A vaga cruel do actual discurso polarizador sobre a acção climática cresce a um ritmo alarmante, enfraquecendo as instituições internacionais. Os factuais impactos das alterações climáticas e as tragédias humanitárias daí resultantes exigem um quadro jurídico internacional firme e intransigente na defesa dos direitos humanos.

Após a II Guerra Mundial, os estados comprometeram-se com o ideal comum de fortalecer o respeito pelos direitos e liberdades, promovendo o seu reconhecimento e aplicação universal, incluindo todas as populações dos estados-membros e os territórios sob a sua jurisdição. Mas o mundo mudou — e para pior.

O direito internacional, assente na vontade das nações de autovincularem-se a um cumprimento de princípios e normas que regulam as relações entre si, está a atravessar um dos períodos mais turbulentos. O bullying na acção climática, perpetrado pelo recentemente empossado Presidente dos Estados Unidos da América (EUA), não é apenas um instrumento doutrinário ou ideológico, traduz-se numa prática concreta de medidas inibidoras do combate às alterações climáticas, com consequências reais.

De imediato, as consequências reflectem-se na forte apreensão manifestada por várias organizações internacionais. A curto prazo, a instabilidade gerada pela suspensão de financiamentos, ou por cortes cegos e abruptos em programas onde a sustentabilidade das comunidades locais é essencial, pode intensificar a mobilidade humana em territórios com exposição muito elevada às alterações climáticas.

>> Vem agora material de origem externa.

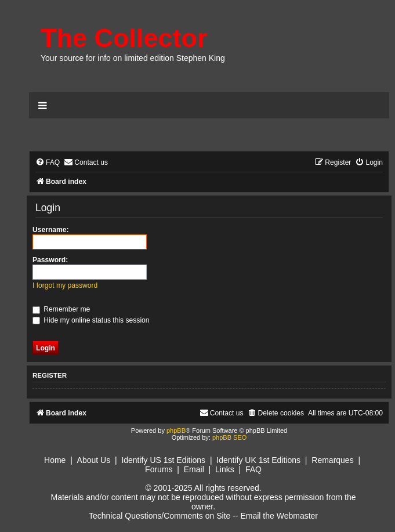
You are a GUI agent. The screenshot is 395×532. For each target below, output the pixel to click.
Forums (158, 469)
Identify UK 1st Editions (258, 460)
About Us (94, 460)
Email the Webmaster (279, 516)
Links (224, 469)
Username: (50, 230)
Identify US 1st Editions (163, 460)
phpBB (176, 430)
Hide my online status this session (91, 320)
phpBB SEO (229, 437)
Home (55, 460)
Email (194, 469)
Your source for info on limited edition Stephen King (133, 58)
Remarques (332, 460)
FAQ (253, 469)
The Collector (124, 38)
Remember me (61, 309)
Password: (50, 260)
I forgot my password (65, 285)
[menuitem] (48, 162)
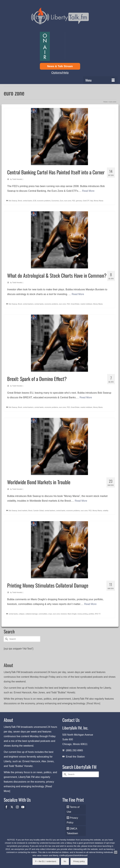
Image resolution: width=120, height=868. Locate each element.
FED (74, 200)
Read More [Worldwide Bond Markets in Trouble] (81, 501)
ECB (35, 200)
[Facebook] (7, 807)
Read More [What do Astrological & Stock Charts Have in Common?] (78, 294)
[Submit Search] (6, 639)
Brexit (20, 200)
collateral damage (31, 614)
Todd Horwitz (17, 179)
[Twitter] (12, 807)
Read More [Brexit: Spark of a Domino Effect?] (86, 397)
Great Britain (75, 304)
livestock (64, 614)
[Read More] (93, 704)
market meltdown (86, 304)
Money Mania (98, 200)
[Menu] (100, 80)
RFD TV (98, 614)
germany (79, 200)
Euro (62, 200)
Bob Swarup (13, 200)
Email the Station (75, 756)
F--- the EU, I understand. (46, 861)
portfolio (91, 614)
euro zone (68, 200)
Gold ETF (86, 200)
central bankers (28, 304)
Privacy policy (79, 861)
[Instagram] (17, 807)
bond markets (23, 510)
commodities (43, 614)
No (65, 861)
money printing (82, 614)
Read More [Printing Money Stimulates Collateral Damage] (90, 604)
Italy (91, 200)
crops (50, 614)
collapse (22, 614)
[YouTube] (23, 807)
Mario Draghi (72, 614)
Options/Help (60, 72)
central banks (27, 200)
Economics (55, 200)
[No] (116, 852)
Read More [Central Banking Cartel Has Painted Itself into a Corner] (88, 191)
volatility (106, 510)
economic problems (44, 200)
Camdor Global (38, 510)
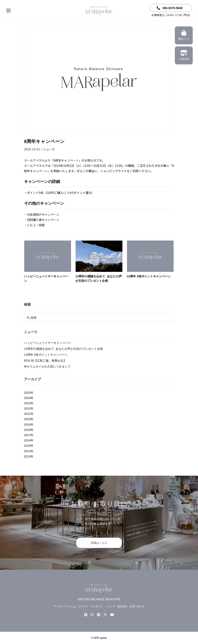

No primeiro mês da sua administração, o Presidente Donald J. Trump adoptou uma postura de forte negacionismo climático e afastamento dos compromissos internacionais assumidos pelos EUA. Nesse contexto, emitiu uma série de ordens executivas, erguendo a bandeira de uma América em primeiro lugar, em detrimento dos acordos ambientais internacionais. Esta abordagem divisiva – bem evidente no seu discurso mediático – assenta na assunção inflexível de que o uso de recursos federais para políticas de engenharia social do Novo Acordo Verde representa um desperdício do dinheiro dos contribuintes, sem impacto real na vida quotidiana dos americanos.

Numa linha de rompimento com o anterior mandato presidencial, a nova administração, alinhada com as prioridades do Presidente Trump, determinou que, dentro dos limites legais, as agências federais suspendam temporariamente todas as actividades relacionadas com obrigações ou financiamento de assistência financeira federal e outras iniciativas afectadas pelas ordens executivas. Isto inclui, entre outras, a ajuda externa, o apoio a organizações não governamentais e os programas do novo Acordo Verde. Na prática, significa a suspensão de todos os financiamentos para programas locais ligados ao clima. Segundo o memorando suporte, esta suspensão é temporária, embora não haja um prazo definido para a sua duração.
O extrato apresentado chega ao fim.